Le Mouvement « Lutte Solidarité Travail » (LST) et ses partenaires organisaient un rassemblement devant le parlement wallon ce lundi 18 octobre 2021, en l’honneur des victimes de la misère. Face aux élu·es, différents textes ont été clamés pour dénoncer la déshumanisation accrue de notre société, les violences institutionnelles et la banalisation des inégalités croissances. 

Extraits des discours :

« Mon fils a 22ans. […] Depuis quelques mois, il est engagé par une agence d’intérim dans une entreprise, avec des contrats qui étaient d’abord d’une semaine, et puis qui, maintenant, sont d’une journée. Le soir, dans l’entreprise ou par téléphone, il apprend son horaire pour le lendemain, et le poste qui lui sera confié. Un jour, ça peut être l’après-midi et le lendemain à 5h du matin. […] D’un jour à l’autre, il peut apprendre qu’il n’est plus embauché. J’admire son courage et je suis fier de lui. Mais c’est inhumain d’imposer aux jeunes des conditions pareilles de travail et de vie. Il ne peut pas penser à l’avenir. Il ne peut même pas avoir la moindre chance de trouver un logement, sans présenter un contrat plus stable. […] L’emploi, c’est aussi une occasion de s’épanouir, de découvrir des choses, de s’inscrire dans des relations, de participer à la société, etc. Ce n’est pas seulement gagner des sous, surtout quand ce qu’on gagne ne permet pas de bâtir grand-chose. Et là encore, c’est inhumain d’enfermer des jeunes dans des modèles d’emploi où ils sont seulement comme des robots, comme des machines, que l’on utilise quand on en a besoin, et puis qu’on jette. […] J’ai l’impression qu’on nous a fait perdre l’essentiel qui faisait de nous des humains, pour être seulement obligés de faire de l’argent pour d’autres, dans des conditions de vie et d’emploi inacceptables. Autant l’emploi est un enjeu important et nécessaire, autant remettre l’économie au service de l’humain et non l’inverse reste primordiale.
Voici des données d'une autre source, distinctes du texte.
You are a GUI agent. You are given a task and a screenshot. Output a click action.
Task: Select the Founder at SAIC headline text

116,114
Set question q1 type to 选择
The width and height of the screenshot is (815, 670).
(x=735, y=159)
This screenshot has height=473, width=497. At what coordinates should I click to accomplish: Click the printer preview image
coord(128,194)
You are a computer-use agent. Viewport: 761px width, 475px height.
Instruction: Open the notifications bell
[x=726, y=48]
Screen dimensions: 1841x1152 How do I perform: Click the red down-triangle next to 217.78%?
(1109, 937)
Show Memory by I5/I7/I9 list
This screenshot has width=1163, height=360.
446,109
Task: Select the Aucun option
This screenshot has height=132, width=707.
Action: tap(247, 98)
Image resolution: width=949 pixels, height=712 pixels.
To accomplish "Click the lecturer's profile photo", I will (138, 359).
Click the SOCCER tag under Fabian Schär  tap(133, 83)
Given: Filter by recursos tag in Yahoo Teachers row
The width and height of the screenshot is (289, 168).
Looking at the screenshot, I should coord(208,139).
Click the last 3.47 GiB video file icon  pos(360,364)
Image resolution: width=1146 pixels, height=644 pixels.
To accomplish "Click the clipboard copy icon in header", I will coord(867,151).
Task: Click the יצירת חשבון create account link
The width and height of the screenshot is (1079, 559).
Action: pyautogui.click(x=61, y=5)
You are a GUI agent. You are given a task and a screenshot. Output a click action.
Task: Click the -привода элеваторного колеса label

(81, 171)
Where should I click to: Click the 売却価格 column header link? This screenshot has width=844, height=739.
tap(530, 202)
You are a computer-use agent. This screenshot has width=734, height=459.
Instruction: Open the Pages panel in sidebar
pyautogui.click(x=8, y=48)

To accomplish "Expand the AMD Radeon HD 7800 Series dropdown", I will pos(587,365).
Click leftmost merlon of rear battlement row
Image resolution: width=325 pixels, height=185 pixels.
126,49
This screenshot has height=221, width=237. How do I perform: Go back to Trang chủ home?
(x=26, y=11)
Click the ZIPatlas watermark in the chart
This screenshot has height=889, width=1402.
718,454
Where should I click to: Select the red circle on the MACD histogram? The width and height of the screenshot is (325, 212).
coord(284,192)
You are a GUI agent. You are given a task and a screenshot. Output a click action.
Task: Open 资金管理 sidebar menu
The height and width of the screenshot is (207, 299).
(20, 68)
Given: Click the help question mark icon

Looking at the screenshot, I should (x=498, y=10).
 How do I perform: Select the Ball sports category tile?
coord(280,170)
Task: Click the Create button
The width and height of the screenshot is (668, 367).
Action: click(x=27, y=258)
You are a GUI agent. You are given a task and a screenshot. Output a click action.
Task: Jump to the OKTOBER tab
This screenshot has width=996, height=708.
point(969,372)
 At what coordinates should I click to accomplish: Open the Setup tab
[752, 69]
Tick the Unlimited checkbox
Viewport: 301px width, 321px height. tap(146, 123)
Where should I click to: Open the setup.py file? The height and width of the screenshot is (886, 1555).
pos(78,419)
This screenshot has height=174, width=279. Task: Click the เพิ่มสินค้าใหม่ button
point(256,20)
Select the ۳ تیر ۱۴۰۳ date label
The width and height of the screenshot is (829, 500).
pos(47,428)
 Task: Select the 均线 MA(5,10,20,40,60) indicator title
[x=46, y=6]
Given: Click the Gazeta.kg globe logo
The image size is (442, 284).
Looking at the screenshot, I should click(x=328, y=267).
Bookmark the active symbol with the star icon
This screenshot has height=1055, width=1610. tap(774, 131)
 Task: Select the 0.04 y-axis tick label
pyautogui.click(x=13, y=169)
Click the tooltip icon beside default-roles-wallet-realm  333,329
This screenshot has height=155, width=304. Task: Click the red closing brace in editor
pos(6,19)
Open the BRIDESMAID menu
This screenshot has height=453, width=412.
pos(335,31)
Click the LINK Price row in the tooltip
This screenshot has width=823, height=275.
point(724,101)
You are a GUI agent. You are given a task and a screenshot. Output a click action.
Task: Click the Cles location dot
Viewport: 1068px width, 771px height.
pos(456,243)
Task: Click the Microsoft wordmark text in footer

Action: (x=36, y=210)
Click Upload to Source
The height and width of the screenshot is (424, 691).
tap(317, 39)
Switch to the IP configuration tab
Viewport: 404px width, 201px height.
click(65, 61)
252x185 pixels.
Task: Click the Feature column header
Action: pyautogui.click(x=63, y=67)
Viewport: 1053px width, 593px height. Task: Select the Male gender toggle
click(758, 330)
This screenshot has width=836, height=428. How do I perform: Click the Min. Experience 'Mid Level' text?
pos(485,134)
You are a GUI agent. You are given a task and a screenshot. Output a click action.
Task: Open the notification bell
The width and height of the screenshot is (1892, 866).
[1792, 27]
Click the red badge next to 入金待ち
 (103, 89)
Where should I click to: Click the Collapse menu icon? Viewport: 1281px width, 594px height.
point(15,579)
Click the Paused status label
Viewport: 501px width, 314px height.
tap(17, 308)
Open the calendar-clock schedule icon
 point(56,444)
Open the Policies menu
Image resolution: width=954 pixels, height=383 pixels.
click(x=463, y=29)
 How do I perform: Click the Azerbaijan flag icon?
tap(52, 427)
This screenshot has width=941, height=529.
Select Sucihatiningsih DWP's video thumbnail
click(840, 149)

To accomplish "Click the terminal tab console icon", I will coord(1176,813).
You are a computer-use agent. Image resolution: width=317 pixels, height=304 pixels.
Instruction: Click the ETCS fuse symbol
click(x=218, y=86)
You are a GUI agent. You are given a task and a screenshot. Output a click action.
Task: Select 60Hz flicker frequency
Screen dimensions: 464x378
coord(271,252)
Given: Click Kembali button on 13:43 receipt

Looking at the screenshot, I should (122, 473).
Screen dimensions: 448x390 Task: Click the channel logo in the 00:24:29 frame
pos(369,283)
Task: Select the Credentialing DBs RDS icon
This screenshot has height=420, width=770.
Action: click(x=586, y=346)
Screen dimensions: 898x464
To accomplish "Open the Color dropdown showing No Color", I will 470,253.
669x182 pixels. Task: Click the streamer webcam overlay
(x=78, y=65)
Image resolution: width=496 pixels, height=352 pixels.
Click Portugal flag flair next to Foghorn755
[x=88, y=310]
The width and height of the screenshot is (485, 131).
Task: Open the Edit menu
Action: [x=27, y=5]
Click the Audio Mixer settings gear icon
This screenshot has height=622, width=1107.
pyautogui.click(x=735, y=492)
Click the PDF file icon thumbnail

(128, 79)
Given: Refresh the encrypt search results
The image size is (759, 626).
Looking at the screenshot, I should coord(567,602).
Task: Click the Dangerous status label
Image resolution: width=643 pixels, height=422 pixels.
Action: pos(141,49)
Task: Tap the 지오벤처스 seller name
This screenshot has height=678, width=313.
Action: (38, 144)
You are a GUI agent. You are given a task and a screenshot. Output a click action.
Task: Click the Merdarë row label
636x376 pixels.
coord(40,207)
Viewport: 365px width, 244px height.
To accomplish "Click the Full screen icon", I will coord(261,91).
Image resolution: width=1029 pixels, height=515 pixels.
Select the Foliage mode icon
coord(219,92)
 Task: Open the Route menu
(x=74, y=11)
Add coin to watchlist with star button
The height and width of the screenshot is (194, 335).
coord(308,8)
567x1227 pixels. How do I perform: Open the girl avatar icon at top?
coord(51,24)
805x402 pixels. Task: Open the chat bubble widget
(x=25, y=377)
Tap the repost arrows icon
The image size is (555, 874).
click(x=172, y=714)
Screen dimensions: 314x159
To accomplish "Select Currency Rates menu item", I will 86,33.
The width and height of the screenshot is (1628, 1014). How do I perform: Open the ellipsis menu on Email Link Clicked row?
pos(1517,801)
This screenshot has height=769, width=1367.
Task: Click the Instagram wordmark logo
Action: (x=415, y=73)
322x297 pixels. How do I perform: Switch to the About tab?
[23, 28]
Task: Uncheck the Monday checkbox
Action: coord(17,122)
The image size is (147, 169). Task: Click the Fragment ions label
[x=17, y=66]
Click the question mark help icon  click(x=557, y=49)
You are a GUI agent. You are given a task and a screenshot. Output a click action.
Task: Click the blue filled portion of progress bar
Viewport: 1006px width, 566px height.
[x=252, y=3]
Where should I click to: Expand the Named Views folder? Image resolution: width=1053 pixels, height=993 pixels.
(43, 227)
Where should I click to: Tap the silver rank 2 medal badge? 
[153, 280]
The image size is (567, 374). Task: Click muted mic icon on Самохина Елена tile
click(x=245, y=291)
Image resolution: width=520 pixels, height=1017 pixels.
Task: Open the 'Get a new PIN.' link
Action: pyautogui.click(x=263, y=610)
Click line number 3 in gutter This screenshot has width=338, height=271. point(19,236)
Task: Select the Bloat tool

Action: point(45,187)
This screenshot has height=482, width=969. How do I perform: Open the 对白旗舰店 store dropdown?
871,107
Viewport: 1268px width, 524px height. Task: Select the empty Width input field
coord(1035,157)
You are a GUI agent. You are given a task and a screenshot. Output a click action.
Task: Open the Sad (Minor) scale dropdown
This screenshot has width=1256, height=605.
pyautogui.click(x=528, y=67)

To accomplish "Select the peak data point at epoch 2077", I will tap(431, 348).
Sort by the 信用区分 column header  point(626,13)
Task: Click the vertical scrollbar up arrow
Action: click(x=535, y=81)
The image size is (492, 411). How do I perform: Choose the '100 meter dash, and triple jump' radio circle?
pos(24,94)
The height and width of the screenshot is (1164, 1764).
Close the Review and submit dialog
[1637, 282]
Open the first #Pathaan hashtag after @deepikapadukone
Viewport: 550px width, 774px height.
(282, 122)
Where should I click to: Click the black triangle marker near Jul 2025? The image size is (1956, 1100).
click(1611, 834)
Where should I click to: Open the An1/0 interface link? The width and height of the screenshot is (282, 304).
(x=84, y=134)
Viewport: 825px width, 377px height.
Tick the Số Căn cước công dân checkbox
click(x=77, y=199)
Ce témoignage raisonne particulièrement pour la lutte que mène Stop Alibaba&Co. 

Les pouvoirs publics détériorent:

  • les droits sociaux et rendent l’accès aux allocations de chômage ou aux revenus d’intégration sociale plus difficiles
  • les conditions de travail sous la pression des grandes entreprises (travail de nuit/le dimanche, demande de flexibilité, etc.).

Il nous semble inacceptable que nos gouvernements, épousant le modèle de société prôné par des multinationales dont le seul objectif est le profit, n’offrent que ce type d’emplois à une partie toujours plus grandissante de la population.

[…] « Les enjeux actuels, pour lesquels de nombreux arbitrages politiques seront à faire, mais aussi les conjonctures internationales rappellent que la pauvreté n’est pas un accident isolé du système. Ni ici, ni ailleurs. Nos réalités de misère sont intimement liées aux inégalités croissantes produites par un système qui repose sur l’exploitation outrancière de l’humain et de l’environnement. »

Le slogan « Fin du monde, fin du mois, même ennemi, même combat » doit devenir une réalité dans nos mouvements de lutte.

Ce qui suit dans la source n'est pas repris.